Que la police ou l'armée sous-traite, c'est une évidence et ça n'a rien d'une nouveauté. Que la police ou l'armée soit entièrement privatisée, impliquant la disparition de l'appareil d'État, c'est un rêve d'anarcap (même la plupart des libertariens n'envisagent pas cette possibilité), qui n'est pas envisageable pour quiconque a une analyse de classe de l'État (outil de domination nécessaire de la classe capitaliste).
Tu n'as pas vraiment répondu à ce que j'écrivais. Pour simplifier, on peut parfaitement imaginer que l'armée et la police d'un pays soient entièrement constituée par des entreprises privées répondant à des appels d'offre de l'Etat. Ce qui me permet au passage de souligner que toute une partie de l'économie privée est en fait constituée de fournisseurs directs de l'Etat et des collectivités territoriales.
L'État n'est pas "un capitaliste", il est l'outil transversal à l'ensemble des capitalistes pour défendre leurs intérêts de classe et maintenir leur domination.
L'État n'accumule pas du capital, il veille à mettre en place (et maintenir) les conditions d'accumulations de capital (privé).
Non il n'est pas seulement cela, et oui l'Etat accumule du capital. EDF et la SNCF ont accumulé un capital considérable, comment le nier ?

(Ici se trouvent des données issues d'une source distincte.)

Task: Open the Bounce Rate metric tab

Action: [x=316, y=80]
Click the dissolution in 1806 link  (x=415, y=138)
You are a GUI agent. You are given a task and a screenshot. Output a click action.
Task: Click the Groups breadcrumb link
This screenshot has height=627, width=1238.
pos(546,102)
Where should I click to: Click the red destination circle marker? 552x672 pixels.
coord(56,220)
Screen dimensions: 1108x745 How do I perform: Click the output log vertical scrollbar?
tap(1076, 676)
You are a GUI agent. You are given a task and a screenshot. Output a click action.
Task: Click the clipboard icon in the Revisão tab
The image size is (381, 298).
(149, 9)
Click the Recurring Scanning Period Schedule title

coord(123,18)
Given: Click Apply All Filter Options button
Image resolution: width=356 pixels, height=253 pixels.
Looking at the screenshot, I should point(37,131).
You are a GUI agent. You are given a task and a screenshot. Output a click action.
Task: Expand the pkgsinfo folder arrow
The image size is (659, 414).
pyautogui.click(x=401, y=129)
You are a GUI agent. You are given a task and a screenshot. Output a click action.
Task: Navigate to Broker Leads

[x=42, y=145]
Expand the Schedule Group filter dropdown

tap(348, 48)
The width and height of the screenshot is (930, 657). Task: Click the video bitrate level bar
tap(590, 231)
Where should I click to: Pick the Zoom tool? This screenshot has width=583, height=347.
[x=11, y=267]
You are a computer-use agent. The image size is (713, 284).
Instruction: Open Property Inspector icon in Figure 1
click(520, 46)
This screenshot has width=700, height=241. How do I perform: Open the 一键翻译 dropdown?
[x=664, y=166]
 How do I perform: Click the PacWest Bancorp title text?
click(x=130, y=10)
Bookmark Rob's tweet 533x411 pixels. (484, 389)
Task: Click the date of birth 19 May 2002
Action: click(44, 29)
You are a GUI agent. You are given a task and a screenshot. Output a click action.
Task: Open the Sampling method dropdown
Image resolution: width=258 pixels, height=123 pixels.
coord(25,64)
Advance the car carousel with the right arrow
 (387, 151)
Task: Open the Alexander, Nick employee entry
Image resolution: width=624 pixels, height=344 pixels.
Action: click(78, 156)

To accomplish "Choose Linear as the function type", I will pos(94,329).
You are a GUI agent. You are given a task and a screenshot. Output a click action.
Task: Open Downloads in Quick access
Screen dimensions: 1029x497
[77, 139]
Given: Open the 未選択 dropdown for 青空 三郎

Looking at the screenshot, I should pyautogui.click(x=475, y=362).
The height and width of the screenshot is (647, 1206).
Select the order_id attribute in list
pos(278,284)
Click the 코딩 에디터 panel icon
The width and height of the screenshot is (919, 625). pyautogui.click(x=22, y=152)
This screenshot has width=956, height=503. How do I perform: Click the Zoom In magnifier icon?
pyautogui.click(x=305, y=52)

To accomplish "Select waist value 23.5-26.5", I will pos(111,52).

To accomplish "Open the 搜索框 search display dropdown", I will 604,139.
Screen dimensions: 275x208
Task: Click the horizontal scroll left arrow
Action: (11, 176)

La possibilité de luttes simultanées plus grande? Oui, la parcellisation du travail rend les rapports transversaux et interprofessionnels potentiellement plus faciles.sylvestre a écrit:Là encore il faut préciser. Il y a moins de grands établissements, donc moins de collègues qui se côtoient au jour le jour, mais plus de "concentrations ouvrières" au sens où les travailleurs se côtoient beaucoup plus qu'avant dans l'espace urbain, et d'autre part plus de travailleurs travaillant dans des grandes entreprises, la possibilité de contacts professionnels et de luttes simultanées et plus grande. Bref la situation est dynamique, mais beaucoup moins univoque que ce que tu disais.
A condition d'être implanté dans ces secteurs, ce qui était bien la remarque de départ. Car ce qui est une potentialité est aujourd'hui à peu près inexistant, bien au contraire.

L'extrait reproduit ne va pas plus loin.